__The problem__. Reproduce exactly the lines from the one that holds "Viewport: 1206px width, 1021px height." through the last line of the entries, both ends included, but not the pictures.

__Supplied records__.
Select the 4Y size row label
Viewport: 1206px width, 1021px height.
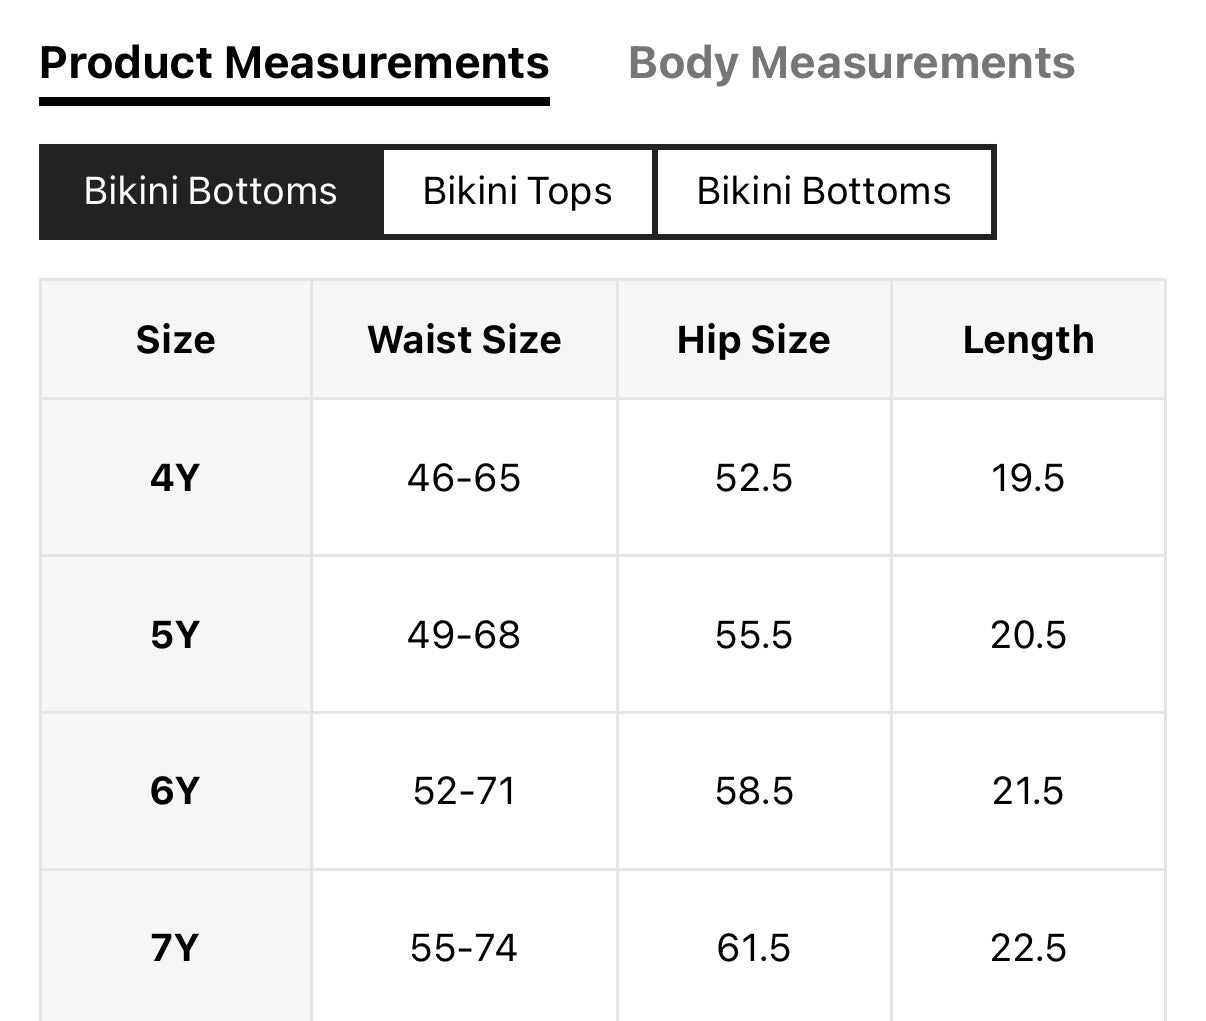tap(175, 477)
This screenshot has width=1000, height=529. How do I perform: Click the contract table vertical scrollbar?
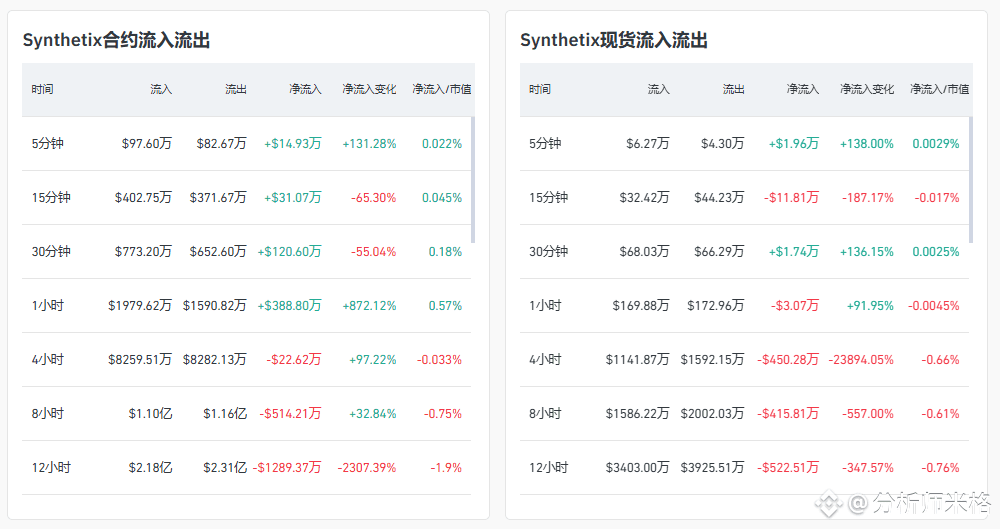coord(473,179)
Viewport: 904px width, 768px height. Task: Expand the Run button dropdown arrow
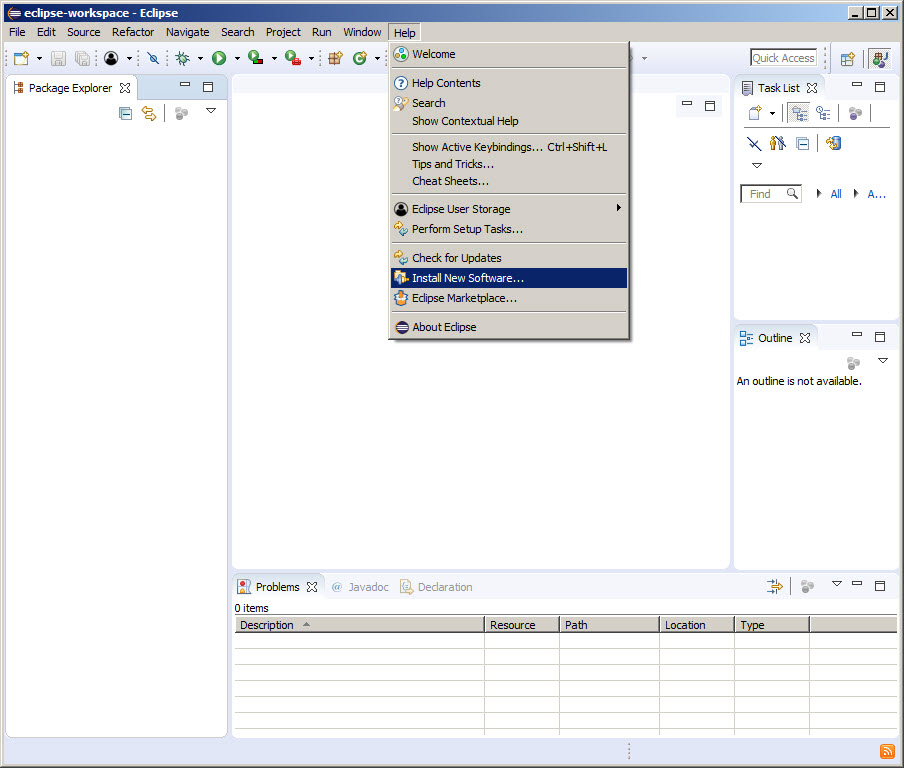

__Task solution__.
Viewport: 1206px width, 1021px height.
tap(175, 477)
This screenshot has width=1000, height=529. How do I perform: Click the contract table vertical scrollbar?
coord(473,179)
Viewport: 904px width, 768px height. Task: Expand the Run button dropdown arrow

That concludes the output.